Over the weekend, The Wall Street Journal had an interesting piece on new exchange-traded fund (ETF) offerings based on the theories and academic research of university professors and other academics. The article cites University of Pennsylvania's Jeremy Siegel as being a co-founder of Wisdom Tree Investments in 2006 which issued ETFs focusing on dividend paying stocks. Another example given was SummerHaven Investment Management LLC which last month started a commodity ETF driven by the research of Yale University's Geert Rouwenhorst.

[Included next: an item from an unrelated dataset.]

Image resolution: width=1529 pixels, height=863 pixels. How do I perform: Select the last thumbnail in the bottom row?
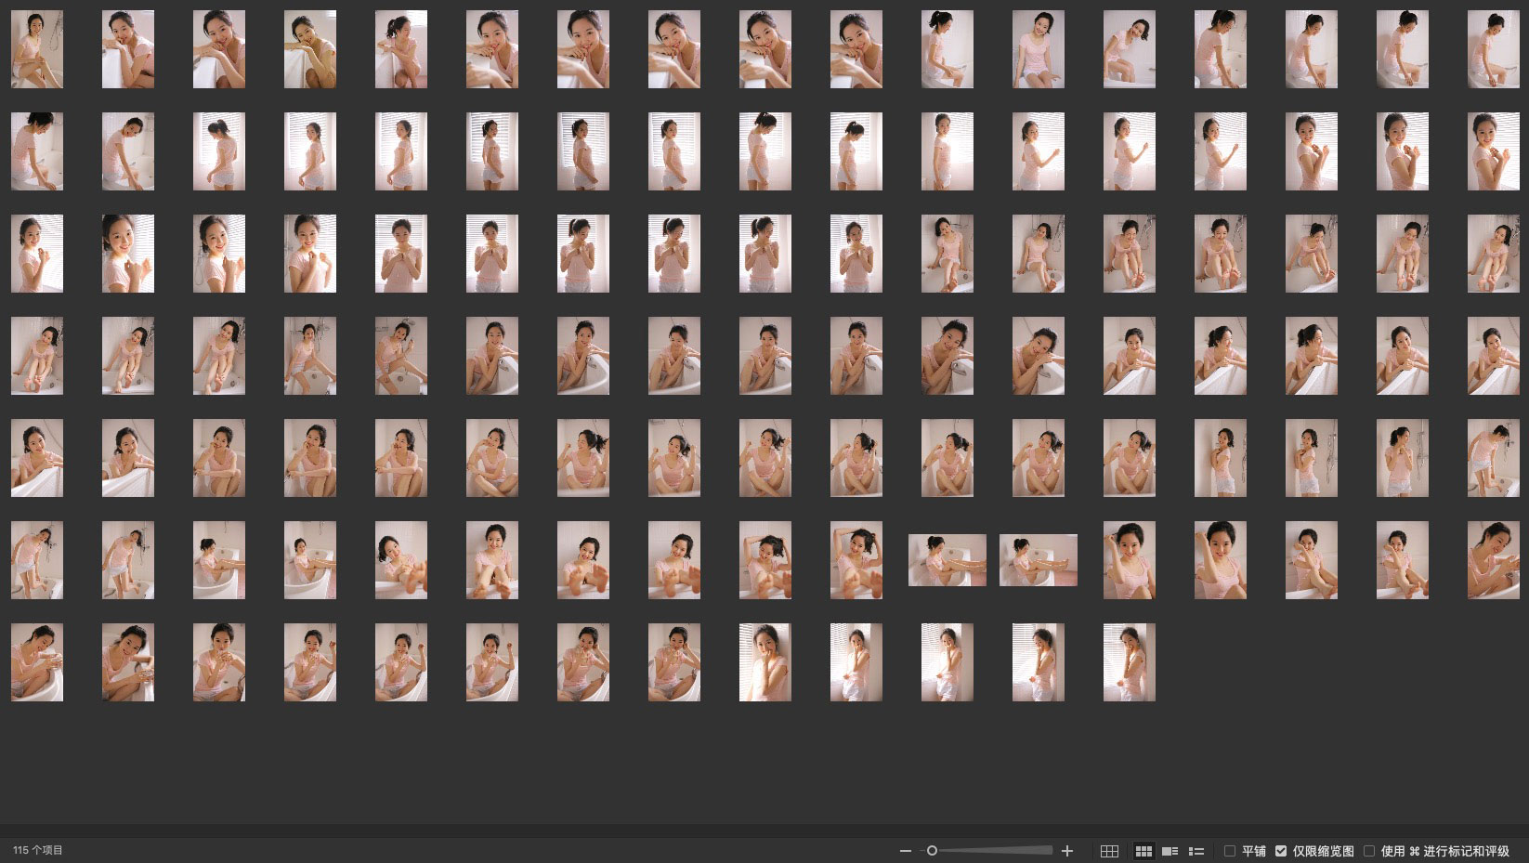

When I saw this article, my interest was piqued because I had heard of WisdomTree but hadn't looked into their offerings much. After reading on their website that the LargeCap Dividend ETF follows their own fundamentally weighted index, I began to understand the problem with their lackluster returns. Besides their heavy weighting in financial stocks during the crisis, the use of the term "index" with the word fundamental preceding it scares me off. After all, the purpose of an index is to include a broad-based representation of a large group of assets without any bias towards fundamentals. In this case, including an entire universe of dividend-paying stocks, rather than those that simply meet a pre-determined fundamental threshold may have been more appropriate.The slippery slope towards a manager taking an active role in stock selection under the guise of indexing is possible.
I greatly respect Professor Siegel and his work. His focus on dividends is one that I can agree with completely. After all, dividends are ultimately what drive returns on stocks. However, I'm quick to shy away from any ETF or index fund offering that has too flashy of a personality behind it (yes, Siegel even publishes a newsletter) or invests according to a fundamentally-weighted index. Index fund and ETF investing should be boring and the goal is to invest in both to capture the returns of an entire universe of securities, not an "index" of cherry-picked securities.